You're given two arrays of equal length n:
- nums: An array where each element represents a content ID
- freq: An array where each element indicates how many times the corresponding ID should be added (positive values) or removed (negative values) from your tracking system
At each step i, you update your collection based on nums[i] and freq[i], then need to report the count of the most frequent ID currently in your system.
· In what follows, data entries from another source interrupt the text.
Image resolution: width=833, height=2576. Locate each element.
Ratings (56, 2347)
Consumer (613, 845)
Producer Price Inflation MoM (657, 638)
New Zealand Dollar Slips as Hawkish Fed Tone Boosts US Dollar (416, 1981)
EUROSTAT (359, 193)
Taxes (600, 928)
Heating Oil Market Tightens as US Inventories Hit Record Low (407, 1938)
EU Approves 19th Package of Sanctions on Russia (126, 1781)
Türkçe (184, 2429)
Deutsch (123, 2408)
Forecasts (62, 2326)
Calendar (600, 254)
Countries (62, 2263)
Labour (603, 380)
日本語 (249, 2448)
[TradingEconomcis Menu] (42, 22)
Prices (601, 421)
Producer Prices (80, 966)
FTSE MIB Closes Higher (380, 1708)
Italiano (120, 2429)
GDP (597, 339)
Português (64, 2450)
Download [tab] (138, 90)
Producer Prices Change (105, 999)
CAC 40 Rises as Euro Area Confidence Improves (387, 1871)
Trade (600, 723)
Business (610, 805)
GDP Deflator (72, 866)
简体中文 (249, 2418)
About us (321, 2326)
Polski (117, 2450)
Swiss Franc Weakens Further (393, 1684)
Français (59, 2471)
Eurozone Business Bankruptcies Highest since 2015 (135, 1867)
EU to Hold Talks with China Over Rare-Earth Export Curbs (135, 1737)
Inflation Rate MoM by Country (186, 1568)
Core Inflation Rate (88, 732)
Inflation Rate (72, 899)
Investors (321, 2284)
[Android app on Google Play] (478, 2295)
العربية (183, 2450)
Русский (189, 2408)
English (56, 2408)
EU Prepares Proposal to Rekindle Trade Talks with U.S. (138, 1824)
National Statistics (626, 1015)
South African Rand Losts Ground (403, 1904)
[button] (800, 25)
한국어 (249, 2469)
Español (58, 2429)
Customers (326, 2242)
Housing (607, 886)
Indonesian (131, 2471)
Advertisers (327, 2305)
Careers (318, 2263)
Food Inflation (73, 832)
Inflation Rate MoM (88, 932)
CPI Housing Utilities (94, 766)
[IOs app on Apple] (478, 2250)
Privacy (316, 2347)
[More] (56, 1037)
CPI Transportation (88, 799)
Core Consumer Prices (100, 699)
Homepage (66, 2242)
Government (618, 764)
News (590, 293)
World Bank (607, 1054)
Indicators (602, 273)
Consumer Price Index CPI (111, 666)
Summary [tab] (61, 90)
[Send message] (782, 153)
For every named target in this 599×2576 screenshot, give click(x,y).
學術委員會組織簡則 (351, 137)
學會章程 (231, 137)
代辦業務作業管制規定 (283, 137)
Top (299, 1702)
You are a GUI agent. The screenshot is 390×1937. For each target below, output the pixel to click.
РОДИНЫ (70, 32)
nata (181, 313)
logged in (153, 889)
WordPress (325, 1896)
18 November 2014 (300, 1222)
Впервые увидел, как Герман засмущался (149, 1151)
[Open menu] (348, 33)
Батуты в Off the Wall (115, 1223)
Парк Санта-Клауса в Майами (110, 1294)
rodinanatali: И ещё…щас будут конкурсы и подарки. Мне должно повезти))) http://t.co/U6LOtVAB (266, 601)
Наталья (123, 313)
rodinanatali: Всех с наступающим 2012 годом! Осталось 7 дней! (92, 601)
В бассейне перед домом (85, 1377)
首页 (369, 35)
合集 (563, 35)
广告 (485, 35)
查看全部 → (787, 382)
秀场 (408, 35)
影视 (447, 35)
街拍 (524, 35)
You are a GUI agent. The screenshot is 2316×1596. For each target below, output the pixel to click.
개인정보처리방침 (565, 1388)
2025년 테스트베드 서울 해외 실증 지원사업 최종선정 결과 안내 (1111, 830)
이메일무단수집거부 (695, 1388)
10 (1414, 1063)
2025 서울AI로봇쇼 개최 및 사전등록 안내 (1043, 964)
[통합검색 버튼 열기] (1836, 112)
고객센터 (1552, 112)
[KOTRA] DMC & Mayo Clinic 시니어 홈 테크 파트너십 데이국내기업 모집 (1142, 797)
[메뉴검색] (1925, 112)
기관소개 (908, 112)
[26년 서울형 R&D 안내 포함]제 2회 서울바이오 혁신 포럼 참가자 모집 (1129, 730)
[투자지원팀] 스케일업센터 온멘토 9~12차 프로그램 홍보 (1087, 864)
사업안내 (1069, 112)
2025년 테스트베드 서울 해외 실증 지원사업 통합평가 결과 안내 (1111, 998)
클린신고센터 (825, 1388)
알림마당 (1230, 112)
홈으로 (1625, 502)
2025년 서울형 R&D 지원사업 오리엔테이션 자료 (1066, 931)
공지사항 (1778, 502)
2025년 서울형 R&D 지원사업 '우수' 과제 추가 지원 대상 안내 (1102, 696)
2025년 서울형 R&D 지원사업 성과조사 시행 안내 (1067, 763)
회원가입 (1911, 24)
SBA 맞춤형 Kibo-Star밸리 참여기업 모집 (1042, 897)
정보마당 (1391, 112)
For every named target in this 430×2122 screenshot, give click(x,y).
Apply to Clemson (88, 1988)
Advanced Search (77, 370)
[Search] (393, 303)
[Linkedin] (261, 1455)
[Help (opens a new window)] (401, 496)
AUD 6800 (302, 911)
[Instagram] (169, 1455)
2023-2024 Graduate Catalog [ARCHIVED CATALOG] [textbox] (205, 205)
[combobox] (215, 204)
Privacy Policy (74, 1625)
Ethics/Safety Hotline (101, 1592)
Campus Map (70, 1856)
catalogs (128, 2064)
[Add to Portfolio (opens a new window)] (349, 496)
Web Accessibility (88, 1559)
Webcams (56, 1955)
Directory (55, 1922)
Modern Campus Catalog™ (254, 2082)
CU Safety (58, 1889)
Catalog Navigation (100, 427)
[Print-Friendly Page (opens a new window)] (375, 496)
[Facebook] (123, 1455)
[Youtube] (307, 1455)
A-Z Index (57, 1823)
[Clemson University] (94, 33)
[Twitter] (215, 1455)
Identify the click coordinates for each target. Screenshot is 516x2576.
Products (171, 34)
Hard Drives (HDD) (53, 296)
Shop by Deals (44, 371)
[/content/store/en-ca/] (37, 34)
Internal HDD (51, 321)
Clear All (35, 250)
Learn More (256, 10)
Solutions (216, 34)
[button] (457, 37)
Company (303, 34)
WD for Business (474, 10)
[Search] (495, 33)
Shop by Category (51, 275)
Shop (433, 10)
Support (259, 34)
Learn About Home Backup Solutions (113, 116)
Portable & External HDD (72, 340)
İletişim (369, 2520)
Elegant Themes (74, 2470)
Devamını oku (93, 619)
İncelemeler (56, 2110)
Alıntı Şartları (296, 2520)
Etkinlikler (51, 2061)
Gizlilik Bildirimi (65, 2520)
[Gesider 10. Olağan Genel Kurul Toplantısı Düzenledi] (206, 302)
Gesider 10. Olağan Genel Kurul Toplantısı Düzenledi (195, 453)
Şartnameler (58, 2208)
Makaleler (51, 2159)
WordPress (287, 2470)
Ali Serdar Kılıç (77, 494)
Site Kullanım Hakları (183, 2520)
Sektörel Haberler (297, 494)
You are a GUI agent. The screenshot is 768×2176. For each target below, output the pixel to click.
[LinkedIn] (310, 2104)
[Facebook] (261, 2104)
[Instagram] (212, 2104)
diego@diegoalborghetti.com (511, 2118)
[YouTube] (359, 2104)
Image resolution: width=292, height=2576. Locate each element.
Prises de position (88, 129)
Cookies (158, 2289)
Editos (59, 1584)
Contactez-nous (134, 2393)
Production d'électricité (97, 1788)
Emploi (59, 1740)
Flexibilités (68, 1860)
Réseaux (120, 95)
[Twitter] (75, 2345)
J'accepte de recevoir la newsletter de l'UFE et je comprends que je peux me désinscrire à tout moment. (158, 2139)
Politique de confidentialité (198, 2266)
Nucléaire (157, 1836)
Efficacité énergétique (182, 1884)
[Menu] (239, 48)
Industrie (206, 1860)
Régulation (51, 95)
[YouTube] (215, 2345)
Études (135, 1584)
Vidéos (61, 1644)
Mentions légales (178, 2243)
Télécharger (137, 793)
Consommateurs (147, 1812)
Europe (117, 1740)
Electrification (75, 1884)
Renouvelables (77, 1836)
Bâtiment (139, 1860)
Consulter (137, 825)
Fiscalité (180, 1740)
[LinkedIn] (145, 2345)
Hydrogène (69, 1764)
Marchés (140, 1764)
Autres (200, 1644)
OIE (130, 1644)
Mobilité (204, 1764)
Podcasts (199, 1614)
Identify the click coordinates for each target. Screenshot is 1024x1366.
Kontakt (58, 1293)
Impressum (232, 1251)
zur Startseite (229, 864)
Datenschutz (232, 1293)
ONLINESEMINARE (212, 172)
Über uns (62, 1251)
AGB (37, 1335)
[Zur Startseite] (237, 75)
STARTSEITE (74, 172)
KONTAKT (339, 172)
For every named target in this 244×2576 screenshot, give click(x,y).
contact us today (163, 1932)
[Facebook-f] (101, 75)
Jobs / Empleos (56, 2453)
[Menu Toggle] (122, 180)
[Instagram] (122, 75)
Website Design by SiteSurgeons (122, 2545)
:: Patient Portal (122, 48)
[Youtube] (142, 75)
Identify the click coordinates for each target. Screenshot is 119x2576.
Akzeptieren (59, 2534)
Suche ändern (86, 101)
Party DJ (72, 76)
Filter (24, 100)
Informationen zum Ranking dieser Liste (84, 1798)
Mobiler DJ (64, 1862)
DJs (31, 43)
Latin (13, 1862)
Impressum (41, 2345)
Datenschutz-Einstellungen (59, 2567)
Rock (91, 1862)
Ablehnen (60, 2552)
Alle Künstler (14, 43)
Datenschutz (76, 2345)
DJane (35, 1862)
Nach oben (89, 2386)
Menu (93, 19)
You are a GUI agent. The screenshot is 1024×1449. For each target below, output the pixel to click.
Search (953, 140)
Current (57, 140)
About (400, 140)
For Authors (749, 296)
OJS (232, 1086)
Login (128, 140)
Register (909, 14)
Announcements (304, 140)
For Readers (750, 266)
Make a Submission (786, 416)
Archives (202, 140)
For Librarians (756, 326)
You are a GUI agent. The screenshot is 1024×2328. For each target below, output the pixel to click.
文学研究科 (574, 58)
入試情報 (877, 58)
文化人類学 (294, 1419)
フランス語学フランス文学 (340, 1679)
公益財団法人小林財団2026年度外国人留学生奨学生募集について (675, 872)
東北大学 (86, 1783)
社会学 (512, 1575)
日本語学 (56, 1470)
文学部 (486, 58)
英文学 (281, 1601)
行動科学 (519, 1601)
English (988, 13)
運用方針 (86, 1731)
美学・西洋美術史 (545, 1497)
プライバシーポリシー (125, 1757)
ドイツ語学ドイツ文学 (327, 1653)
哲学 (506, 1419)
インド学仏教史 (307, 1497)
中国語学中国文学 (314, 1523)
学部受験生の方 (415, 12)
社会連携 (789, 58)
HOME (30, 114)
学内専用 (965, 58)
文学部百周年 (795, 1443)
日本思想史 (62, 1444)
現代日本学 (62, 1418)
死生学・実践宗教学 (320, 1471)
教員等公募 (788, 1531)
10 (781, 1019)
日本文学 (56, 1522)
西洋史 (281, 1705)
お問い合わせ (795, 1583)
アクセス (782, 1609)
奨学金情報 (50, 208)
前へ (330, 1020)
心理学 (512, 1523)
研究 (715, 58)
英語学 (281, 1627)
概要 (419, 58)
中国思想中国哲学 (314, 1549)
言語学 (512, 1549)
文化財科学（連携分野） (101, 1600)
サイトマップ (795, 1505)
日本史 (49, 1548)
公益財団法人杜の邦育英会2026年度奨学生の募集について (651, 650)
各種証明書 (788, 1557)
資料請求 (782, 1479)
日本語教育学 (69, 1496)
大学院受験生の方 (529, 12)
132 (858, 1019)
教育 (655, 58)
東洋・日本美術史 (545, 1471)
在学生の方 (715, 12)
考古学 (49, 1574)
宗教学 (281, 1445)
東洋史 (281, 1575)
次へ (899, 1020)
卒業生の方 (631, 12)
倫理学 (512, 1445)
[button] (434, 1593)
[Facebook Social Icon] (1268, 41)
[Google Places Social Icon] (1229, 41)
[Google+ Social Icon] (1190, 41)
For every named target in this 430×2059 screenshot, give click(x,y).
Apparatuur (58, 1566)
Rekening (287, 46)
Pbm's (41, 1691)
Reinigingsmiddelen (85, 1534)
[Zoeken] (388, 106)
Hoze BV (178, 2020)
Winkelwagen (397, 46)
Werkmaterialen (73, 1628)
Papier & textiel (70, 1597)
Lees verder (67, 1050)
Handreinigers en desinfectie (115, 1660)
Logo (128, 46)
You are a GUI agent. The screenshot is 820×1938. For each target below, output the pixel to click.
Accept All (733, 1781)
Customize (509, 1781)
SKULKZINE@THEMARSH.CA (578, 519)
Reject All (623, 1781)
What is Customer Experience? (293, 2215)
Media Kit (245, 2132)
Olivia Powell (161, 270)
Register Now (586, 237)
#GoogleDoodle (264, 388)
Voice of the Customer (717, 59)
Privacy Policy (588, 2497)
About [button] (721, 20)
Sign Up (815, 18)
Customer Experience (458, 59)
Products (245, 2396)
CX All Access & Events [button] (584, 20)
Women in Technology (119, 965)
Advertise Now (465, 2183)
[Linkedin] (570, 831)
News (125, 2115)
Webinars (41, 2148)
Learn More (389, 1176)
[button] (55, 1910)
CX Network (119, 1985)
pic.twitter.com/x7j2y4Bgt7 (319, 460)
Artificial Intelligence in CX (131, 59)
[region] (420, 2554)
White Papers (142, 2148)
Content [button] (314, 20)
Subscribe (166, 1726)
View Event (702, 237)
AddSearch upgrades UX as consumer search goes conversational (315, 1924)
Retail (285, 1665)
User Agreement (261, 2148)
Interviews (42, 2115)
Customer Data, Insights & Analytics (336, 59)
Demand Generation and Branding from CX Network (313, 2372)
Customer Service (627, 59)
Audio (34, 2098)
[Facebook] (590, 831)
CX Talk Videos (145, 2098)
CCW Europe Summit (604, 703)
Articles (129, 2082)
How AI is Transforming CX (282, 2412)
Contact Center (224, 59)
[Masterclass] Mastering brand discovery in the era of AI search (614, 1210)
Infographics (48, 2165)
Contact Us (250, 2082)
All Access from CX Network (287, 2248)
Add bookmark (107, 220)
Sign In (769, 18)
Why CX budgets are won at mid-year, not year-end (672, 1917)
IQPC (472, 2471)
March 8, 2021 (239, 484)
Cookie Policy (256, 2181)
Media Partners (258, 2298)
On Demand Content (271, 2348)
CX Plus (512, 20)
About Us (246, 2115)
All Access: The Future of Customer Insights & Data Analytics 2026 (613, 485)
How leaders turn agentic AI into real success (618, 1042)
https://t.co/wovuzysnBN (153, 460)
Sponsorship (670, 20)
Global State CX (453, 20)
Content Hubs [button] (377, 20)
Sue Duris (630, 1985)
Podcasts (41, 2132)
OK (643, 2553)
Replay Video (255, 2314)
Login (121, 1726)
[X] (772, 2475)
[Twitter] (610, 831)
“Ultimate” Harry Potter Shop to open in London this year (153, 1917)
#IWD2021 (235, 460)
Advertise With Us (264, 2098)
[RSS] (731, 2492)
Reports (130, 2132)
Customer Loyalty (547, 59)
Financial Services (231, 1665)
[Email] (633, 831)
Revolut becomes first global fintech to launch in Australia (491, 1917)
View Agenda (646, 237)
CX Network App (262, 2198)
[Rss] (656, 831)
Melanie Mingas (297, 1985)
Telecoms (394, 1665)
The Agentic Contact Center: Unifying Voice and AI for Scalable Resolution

Example: If nums = [2, 3, 2, 1] and freq = [3, 2, -2, 1]:
- Step 0: Add 3 copies of ID 2 → Collection: {2: 3} → Most frequent count: 3
- Step 1: Add 2 copies of ID 3 → Collection: {2: 3, 3: 2} → Most frequent count: 3
- Step 2: Remove 2 copies of ID 2 → Collection: {2: 1, 3: 2} → Most frequent count: 2
- Step 3: Add 1 copy of ID 1 → Collection: {2: 1, 3: 2, 1: 1} → Most frequent count: 2
Return an array where each element represents the count of the most frequent ID after each step. If the collection becomes empty at any point, return 0 for that step.
Input & Output
example_1.py — Basic Operations
$
Input:
nums = [2, 3, 2, 1], freq = [3, 2, -2, 1]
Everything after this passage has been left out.